Reszta winowajców, z wyjątkiem Kimury i Murakamiego podniosła się z miejsc i tak samo jak Suzuki, przeprosiła kapitana, okazując mu także szacunek, odpowiednią postawą.

Główny libero wstał zdenerwowany, kopnął leżący pod nogami koc i podszedł do kapitana ze wściekłą miną. Zamachnął się i uderzył go w ramię. Aki jeknął chwytając się za rękę i spojrzał z wyrzutem na pierwszoklasistę.

— Nie strasz mnie tak nigdy więcej — powiedział chłopak, po czym zrobił coś, czego Ishida nigdy by się nie spodziewał. Objął go w pasie, przez różnicę wzrostu, i oparł głowę o jego tors, wzdychając z ulgą.

Drugi libero podbiegł do chłopaków i również objął kapitana, ponownie przepraszając.

Następnie dołączył do nich Sato, później bliźniaki, Suzuki, a na końcu, po wymienieniu porozumiewawczych spojrzeń, mówiących tylko: "Żenada", także Murakami i Takeru.
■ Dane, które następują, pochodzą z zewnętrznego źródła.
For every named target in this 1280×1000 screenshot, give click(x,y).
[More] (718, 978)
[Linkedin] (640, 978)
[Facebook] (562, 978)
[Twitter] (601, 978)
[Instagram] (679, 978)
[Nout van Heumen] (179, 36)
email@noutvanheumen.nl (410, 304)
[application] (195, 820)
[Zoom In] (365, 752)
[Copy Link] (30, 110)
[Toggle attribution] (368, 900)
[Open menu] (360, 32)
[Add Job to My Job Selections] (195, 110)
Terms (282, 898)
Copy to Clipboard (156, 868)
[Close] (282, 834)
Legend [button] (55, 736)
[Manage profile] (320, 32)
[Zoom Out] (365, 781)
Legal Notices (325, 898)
Aki zaśmiał się serdecznie, opierając brodę na głowie libero.

— Boże, Aki, nie waż się nigdy nas zostawić, jasne? — powiedział Naito, a kapitan uśmiechnął się ciepło.

— W życiu — powiedział. — Jesteście dla mnie jak rodzina

— My ciebie też, Ishida — zaśmiał się Shin.
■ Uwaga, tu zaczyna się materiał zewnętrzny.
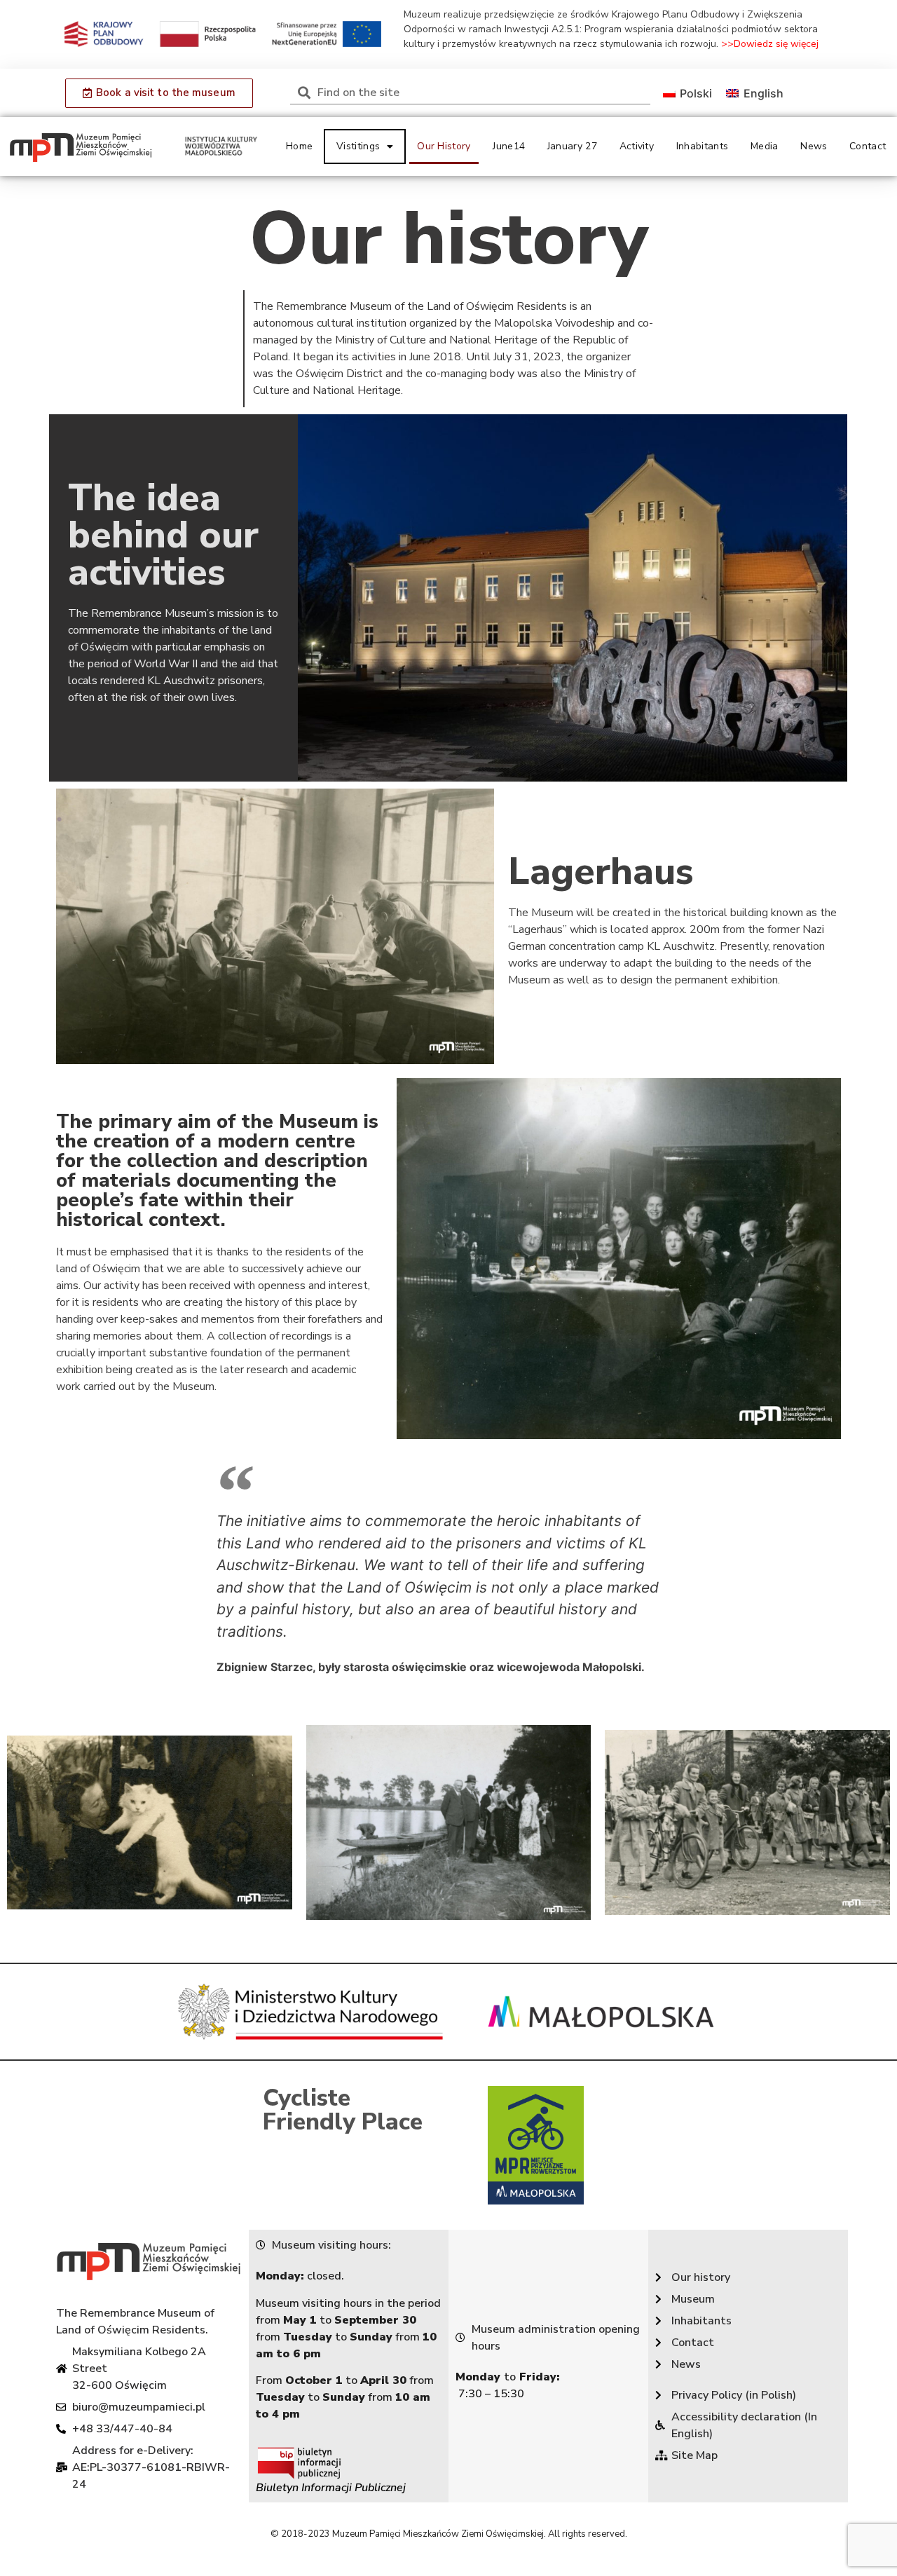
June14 (509, 146)
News (813, 146)
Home (299, 146)
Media (765, 146)
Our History (443, 146)
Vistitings (358, 146)
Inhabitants (702, 146)
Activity (636, 146)
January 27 (572, 146)
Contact (867, 146)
— Matkuj nam dalej, Aki — dodał Takehiko, a kapitan spojrzał na Takeru i uśmiechnął się ponownie. Obaj będą.

Wiecie jaki jest mój najbardziej zakazany ship w tej książce, za który większość z was pewnie by mnie zabiła? 

Nie?

Kageshida.

Aki i Tobio to moje dwa aniołki i ahhh I ship it so much!